Provided entries:

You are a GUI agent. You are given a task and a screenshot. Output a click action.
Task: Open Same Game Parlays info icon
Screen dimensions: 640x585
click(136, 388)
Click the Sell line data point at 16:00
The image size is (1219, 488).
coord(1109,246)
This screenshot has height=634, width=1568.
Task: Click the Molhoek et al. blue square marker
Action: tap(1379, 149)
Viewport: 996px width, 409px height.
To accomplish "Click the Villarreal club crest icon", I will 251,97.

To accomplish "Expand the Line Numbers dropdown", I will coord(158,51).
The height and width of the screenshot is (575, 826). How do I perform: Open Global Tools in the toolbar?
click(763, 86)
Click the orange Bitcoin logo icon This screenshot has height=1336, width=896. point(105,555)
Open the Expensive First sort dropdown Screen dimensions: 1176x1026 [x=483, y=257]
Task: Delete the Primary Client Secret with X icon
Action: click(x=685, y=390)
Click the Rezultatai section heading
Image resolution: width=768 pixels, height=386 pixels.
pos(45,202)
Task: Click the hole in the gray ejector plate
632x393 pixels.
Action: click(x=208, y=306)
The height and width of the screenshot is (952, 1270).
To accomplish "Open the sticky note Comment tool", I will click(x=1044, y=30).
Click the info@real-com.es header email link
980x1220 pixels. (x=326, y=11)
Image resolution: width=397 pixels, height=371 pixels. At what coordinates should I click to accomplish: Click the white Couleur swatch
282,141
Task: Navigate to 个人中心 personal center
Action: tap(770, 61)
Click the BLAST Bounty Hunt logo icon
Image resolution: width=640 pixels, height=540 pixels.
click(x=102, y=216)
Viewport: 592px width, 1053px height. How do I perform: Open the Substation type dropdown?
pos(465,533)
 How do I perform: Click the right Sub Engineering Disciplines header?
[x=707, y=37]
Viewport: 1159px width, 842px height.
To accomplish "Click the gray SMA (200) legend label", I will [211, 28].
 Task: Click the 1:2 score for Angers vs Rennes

Aim of the exercise: Search the entries above for the word "gray" and count the lines that hold it. Reply with only that number.

Completed task: 2